> WHAT THE TASK ASKS:
Output all of the records again, exactly as written.

/---

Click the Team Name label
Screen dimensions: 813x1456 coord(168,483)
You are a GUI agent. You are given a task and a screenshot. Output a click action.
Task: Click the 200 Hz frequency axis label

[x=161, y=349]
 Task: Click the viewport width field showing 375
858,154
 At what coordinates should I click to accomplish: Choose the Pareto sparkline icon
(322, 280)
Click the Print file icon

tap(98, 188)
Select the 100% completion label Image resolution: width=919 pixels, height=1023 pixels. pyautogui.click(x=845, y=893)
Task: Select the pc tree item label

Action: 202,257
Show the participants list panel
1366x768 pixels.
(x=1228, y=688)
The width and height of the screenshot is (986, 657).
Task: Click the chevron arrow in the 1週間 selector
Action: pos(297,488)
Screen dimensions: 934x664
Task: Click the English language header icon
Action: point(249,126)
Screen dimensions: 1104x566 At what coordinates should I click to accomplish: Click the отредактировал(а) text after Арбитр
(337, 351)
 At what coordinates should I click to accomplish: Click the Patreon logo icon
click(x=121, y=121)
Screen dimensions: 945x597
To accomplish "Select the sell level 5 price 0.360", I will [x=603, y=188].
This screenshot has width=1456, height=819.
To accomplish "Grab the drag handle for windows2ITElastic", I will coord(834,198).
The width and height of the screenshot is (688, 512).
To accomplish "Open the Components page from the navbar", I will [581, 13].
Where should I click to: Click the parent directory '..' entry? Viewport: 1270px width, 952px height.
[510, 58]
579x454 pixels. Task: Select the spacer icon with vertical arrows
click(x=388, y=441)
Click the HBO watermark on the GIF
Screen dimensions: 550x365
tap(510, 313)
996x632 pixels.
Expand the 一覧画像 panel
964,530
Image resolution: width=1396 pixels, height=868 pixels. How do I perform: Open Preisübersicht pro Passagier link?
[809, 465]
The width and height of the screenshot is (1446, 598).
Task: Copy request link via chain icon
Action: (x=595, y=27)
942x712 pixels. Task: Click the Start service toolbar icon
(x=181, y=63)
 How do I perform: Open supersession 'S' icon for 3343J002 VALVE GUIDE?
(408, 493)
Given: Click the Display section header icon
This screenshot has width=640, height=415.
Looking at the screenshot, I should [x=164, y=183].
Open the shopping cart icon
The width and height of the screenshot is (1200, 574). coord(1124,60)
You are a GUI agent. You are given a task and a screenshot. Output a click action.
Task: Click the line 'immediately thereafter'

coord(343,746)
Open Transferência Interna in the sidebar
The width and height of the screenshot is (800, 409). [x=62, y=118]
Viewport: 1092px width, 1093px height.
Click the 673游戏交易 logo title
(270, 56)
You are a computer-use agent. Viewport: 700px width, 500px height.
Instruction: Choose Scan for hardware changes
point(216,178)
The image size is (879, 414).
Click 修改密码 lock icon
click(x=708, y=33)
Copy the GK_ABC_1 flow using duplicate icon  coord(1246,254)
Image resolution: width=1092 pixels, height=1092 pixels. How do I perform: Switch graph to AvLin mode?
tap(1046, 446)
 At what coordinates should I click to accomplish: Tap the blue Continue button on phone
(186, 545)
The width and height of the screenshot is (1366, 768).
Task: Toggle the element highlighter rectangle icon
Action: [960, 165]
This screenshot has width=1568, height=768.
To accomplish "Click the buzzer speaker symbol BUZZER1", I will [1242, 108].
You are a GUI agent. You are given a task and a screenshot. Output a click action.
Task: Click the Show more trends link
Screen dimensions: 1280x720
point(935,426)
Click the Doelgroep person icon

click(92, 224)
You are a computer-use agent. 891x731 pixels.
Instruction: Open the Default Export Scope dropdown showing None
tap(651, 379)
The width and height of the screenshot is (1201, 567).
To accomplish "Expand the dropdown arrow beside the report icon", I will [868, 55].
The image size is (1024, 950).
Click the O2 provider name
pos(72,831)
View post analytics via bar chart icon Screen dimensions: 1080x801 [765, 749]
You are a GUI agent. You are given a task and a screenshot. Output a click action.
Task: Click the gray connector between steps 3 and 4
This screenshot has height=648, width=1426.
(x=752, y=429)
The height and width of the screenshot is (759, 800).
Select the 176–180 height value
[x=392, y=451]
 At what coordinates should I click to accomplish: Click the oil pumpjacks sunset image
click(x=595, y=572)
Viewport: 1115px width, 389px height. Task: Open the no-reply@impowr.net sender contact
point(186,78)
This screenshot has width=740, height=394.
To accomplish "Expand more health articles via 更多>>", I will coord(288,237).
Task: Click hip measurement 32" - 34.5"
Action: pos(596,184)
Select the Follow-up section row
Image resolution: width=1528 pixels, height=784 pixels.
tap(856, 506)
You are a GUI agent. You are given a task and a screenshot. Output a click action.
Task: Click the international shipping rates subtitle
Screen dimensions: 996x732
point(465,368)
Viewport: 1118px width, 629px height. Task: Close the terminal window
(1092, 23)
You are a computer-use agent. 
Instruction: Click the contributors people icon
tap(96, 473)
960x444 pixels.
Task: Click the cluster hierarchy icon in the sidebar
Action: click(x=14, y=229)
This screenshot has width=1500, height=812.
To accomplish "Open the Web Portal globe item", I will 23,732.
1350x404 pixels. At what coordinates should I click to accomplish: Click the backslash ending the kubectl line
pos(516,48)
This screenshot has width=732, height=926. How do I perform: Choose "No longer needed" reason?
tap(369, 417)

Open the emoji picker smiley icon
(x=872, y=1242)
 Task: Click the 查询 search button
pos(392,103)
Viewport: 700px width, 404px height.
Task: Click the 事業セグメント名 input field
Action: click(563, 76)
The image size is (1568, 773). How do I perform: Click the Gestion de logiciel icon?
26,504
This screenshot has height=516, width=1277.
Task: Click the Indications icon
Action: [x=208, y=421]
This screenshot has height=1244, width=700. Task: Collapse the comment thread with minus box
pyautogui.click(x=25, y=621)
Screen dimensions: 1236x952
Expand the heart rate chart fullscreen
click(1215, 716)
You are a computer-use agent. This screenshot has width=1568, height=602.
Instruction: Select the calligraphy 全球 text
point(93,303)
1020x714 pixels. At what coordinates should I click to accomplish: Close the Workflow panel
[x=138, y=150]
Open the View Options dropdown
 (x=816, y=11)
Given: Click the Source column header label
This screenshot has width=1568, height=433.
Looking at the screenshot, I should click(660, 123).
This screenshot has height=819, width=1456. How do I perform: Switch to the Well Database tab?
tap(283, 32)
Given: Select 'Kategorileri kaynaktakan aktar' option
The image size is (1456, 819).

\---

> FINAL ANSWER:
Click the Team Name label
Screen dimensions: 813x1456 coord(168,483)
You are a GUI agent. You are given a task and a screenshot. Output a click action.
Task: Click the 200 Hz frequency axis label

[x=161, y=349]
 Task: Click the viewport width field showing 375
858,154
 At what coordinates should I click to accomplish: Choose the Pareto sparkline icon
(322, 280)
Click the Print file icon

tap(98, 188)
Select the 100% completion label Image resolution: width=919 pixels, height=1023 pixels. pyautogui.click(x=845, y=893)
Task: Select the pc tree item label

Action: 202,257
Show the participants list panel
1366x768 pixels.
(x=1228, y=688)
The width and height of the screenshot is (986, 657).
Task: Click the chevron arrow in the 1週間 selector
Action: pos(297,488)
Screen dimensions: 934x664
Task: Click the English language header icon
Action: point(249,126)
Screen dimensions: 1104x566 At what coordinates should I click to accomplish: Click the отредактировал(а) text after Арбитр
(337, 351)
 At what coordinates should I click to accomplish: Click the Patreon logo icon
click(x=121, y=121)
Screen dimensions: 945x597
To accomplish "Select the sell level 5 price 0.360", I will [x=603, y=188].
This screenshot has width=1456, height=819.
To accomplish "Grab the drag handle for windows2ITElastic", I will coord(834,198).
The width and height of the screenshot is (688, 512).
To accomplish "Open the Components page from the navbar", I will [581, 13].
Where should I click to: Click the parent directory '..' entry? Viewport: 1270px width, 952px height.
[510, 58]
579x454 pixels. Task: Select the spacer icon with vertical arrows
click(x=388, y=441)
Click the HBO watermark on the GIF
Screen dimensions: 550x365
tap(510, 313)
996x632 pixels.
Expand the 一覧画像 panel
964,530
Image resolution: width=1396 pixels, height=868 pixels. How do I perform: Open Preisübersicht pro Passagier link?
[809, 465]
The width and height of the screenshot is (1446, 598).
Task: Copy request link via chain icon
Action: (x=595, y=27)
942x712 pixels. Task: Click the Start service toolbar icon
(x=181, y=63)
 How do I perform: Open supersession 'S' icon for 3343J002 VALVE GUIDE?
(408, 493)
Given: Click the Display section header icon
This screenshot has width=640, height=415.
Looking at the screenshot, I should [x=164, y=183].
Open the shopping cart icon
The width and height of the screenshot is (1200, 574). coord(1124,60)
You are a GUI agent. You are given a task and a screenshot. Output a click action.
Task: Click the line 'immediately thereafter'

coord(343,746)
Open Transferência Interna in the sidebar
The width and height of the screenshot is (800, 409). [x=62, y=118]
Viewport: 1092px width, 1093px height.
Click the 673游戏交易 logo title
(270, 56)
You are a computer-use agent. Viewport: 700px width, 500px height.
Instruction: Choose Scan for hardware changes
point(216,178)
The image size is (879, 414).
Click 修改密码 lock icon
click(x=708, y=33)
Copy the GK_ABC_1 flow using duplicate icon  coord(1246,254)
Image resolution: width=1092 pixels, height=1092 pixels. How do I perform: Switch graph to AvLin mode?
tap(1046, 446)
 At what coordinates should I click to accomplish: Tap the blue Continue button on phone
(186, 545)
The width and height of the screenshot is (1366, 768).
Task: Toggle the element highlighter rectangle icon
Action: [960, 165]
This screenshot has width=1568, height=768.
To accomplish "Click the buzzer speaker symbol BUZZER1", I will [1242, 108].
You are a GUI agent. You are given a task and a screenshot. Output a click action.
Task: Click the Show more trends link
Screen dimensions: 1280x720
point(935,426)
Click the Doelgroep person icon

click(92, 224)
You are a computer-use agent. 891x731 pixels.
Instruction: Open the Default Export Scope dropdown showing None
tap(651, 379)
The width and height of the screenshot is (1201, 567).
To accomplish "Expand the dropdown arrow beside the report icon", I will [868, 55].
The image size is (1024, 950).
Click the O2 provider name
pos(72,831)
View post analytics via bar chart icon Screen dimensions: 1080x801 [765, 749]
You are a GUI agent. You are given a task and a screenshot. Output a click action.
Task: Click the gray connector between steps 3 and 4
This screenshot has height=648, width=1426.
(x=752, y=429)
The height and width of the screenshot is (759, 800).
Select the 176–180 height value
[x=392, y=451]
 At what coordinates should I click to accomplish: Click the oil pumpjacks sunset image
click(x=595, y=572)
Viewport: 1115px width, 389px height. Task: Open the no-reply@impowr.net sender contact
point(186,78)
This screenshot has width=740, height=394.
To accomplish "Expand more health articles via 更多>>", I will coord(288,237).
Task: Click hip measurement 32" - 34.5"
Action: pos(596,184)
Select the Follow-up section row
Image resolution: width=1528 pixels, height=784 pixels.
tap(856, 506)
You are a GUI agent. You are given a task and a screenshot. Output a click action.
Task: Click the international shipping rates subtitle
Screen dimensions: 996x732
point(465,368)
Viewport: 1118px width, 629px height. Task: Close the terminal window
(1092, 23)
You are a computer-use agent. 
Instruction: Click the contributors people icon
tap(96, 473)
960x444 pixels.
Task: Click the cluster hierarchy icon in the sidebar
Action: click(x=14, y=229)
This screenshot has width=1500, height=812.
To accomplish "Open the Web Portal globe item", I will 23,732.
1350x404 pixels. At what coordinates should I click to accomplish: Click the backslash ending the kubectl line
pos(516,48)
This screenshot has width=732, height=926. How do I perform: Choose "No longer needed" reason?
tap(369, 417)

Open the emoji picker smiley icon
(x=872, y=1242)
 Task: Click the 查询 search button
pos(392,103)
Viewport: 700px width, 404px height.
Task: Click the 事業セグメント名 input field
Action: click(563, 76)
The image size is (1568, 773). How do I perform: Click the Gestion de logiciel icon?
26,504
This screenshot has height=516, width=1277.
Task: Click the Indications icon
Action: [x=208, y=421]
This screenshot has height=1244, width=700. Task: Collapse the comment thread with minus box
pyautogui.click(x=25, y=621)
Screen dimensions: 1236x952
Expand the heart rate chart fullscreen
click(1215, 716)
You are a computer-use agent. This screenshot has width=1568, height=602.
Instruction: Select the calligraphy 全球 text
point(93,303)
1020x714 pixels. At what coordinates should I click to accomplish: Close the Workflow panel
[x=138, y=150]
Open the View Options dropdown
 (x=816, y=11)
Given: Click the Source column header label
This screenshot has width=1568, height=433.
Looking at the screenshot, I should click(660, 123).
This screenshot has height=819, width=1456. How do I perform: Switch to the Well Database tab?
tap(283, 32)
Given: Select 'Kategorileri kaynaktakan aktar' option
The image size is (1456, 819).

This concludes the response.